GIVEN EXERCISE: Repeat verbatim the stretch of material from the line containing "Expand the Windows" through the line containing "The image size is (585, 480).".

PROVIDED INFORMATION:
[START]

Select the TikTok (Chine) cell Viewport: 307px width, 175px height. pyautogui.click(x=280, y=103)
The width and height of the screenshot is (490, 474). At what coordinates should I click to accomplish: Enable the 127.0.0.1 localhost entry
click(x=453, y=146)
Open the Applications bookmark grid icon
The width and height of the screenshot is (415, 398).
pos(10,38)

[END]
[START]

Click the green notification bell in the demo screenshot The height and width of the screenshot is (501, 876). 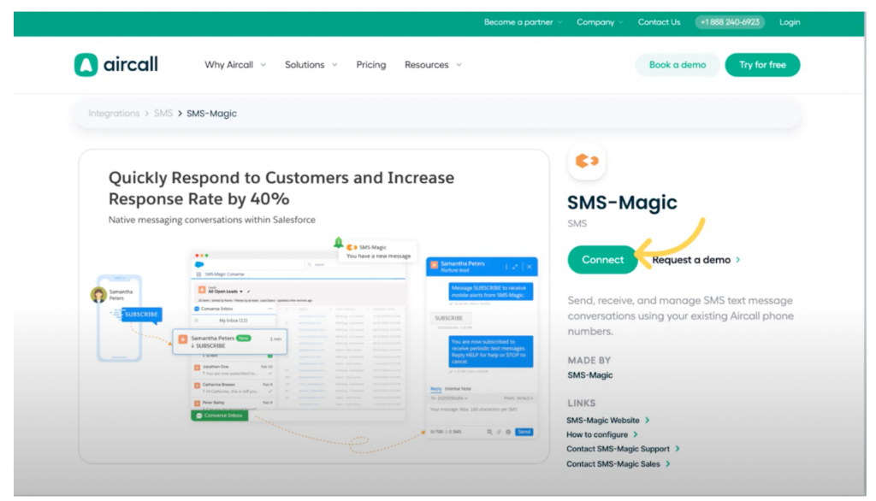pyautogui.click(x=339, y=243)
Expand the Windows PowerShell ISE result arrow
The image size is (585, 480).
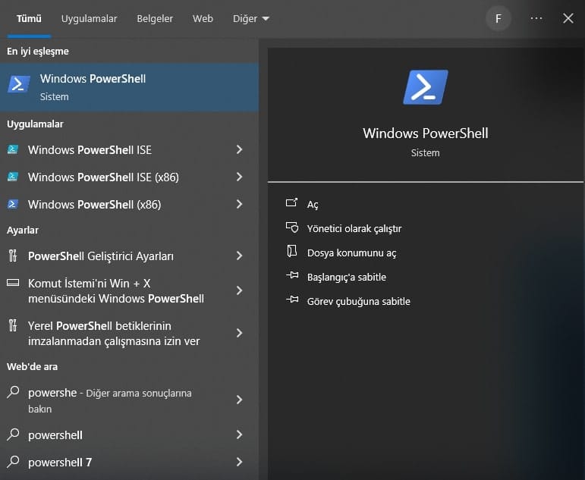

[END]

EXERCISE ANSWER:
Expand the Windows PowerShell ISE result arrow
The image size is (585, 480).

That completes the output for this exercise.